America is remembering former President Jimmy Carter ahead of Thursday’s funeral service at the National Cathedral in Washington and his burial back home in Georgia.
Presidential funerals have a rich history, with the public farewells often revealing a bit about the individuals who held the office and their time leading the country.
Carter is no exception.
The Early Years
As with most presidential traditions, George Washington is a good place to start.
The United States’ first commander in chief requested a private funeral, without public eulogies or parades. But that wish was denied.
“Hundreds of mourners flocked to Mount Vernon to pay their respects,” said Matthew Costello, with the White House Historical Association. “Mock funerals are held throughout the entire country, celebrating George Washington as a national figure.”
Throughout the 19th century, presidential funerals would vary in size from small local gatherings to large outdoor tributes.
The funeral procession in New York City for Ulysses S. Grant in 1885 drew an estimated 1.5 million people, the largest demonstration in the country to that point.
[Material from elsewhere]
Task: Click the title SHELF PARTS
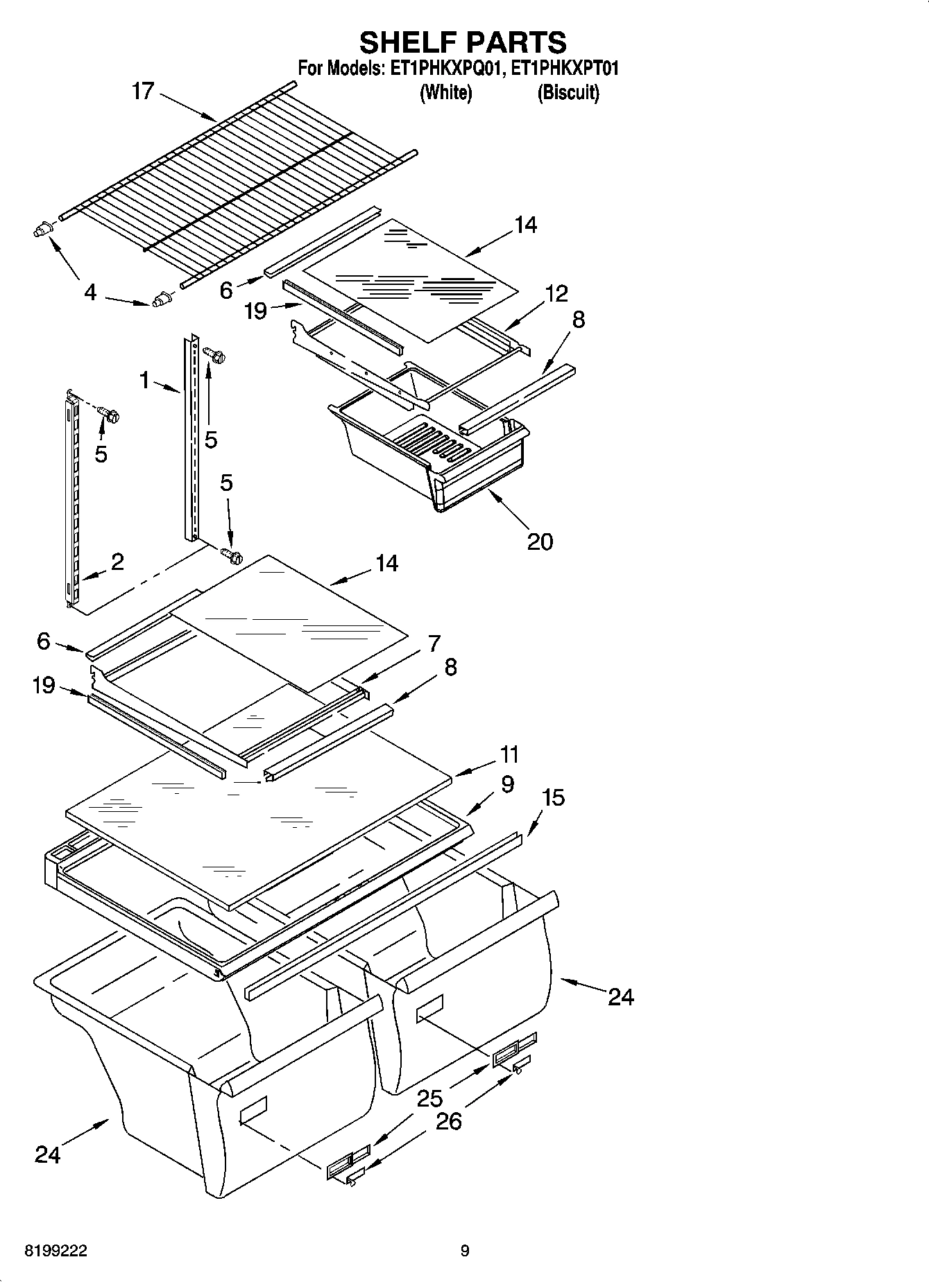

Grant, who as a general led the Union to victory in the Civil War, was buried in Riverside Park on Manhattan’s Upper West Side in a temporary tomb until a mausoleum was constructed in his honor and completed in 1897. It remains the largest mausoleum in North America to this day.
Louis Picone, the author of the book "The President is Dead!" said Grant’s death was “really seen as the right moment, the right man almost to celebrate reunification and reconciliation.”
“Even at the funeral, there was some former Confederate soldiers that had marched in the funeral procession,” Picone said.
Lincoln establishes the standard
The death of Abraham Lincoln after being shot at Ford's Theater in Washington, D.C. helped establish the standard for presidential memorials.
Lincoln was the first commander in chief to lie in state in the U.S. Capitol rotunda, a now common practice.
Thanks to the growing ubiquity of the railroad, many Americans participated in the grieving process firsthand. Lincoln’s funeral train made a 1,700 mile journey, with several stops including in New York, Philadelphia, and Chicago.
“Approximately 1.5 million people saw Lincoln's remains. Approximately eight million people would have either seen the funeral train or seen the procession,” Picone said.
Nearly a century later, when another assassination rocked the nation, John F. Kennedy’s wife Jackie looked to Lincoln’s funeral as a model for how the country would say goodbye.
Kennedy’s funeral was the first broadcast on television, allowing even more Americans to participate.
Since then, these funerals are now very public affairs and the rituals are often familiar.
Presidents begin planning their funerals while still in office, giving them more of a direct say in what their final sendoffs look like. What traditions they choose to follow — or not — reveal a bit about who they are.
Harry Truman, for example, opted for a smaller service back home in Missouri.
“Truman did not see himself as sort of president-for-life,” Costello said. “I think he rejected the pomp and the pageantry often associated with the presidency. And Independence was the place that he loved.”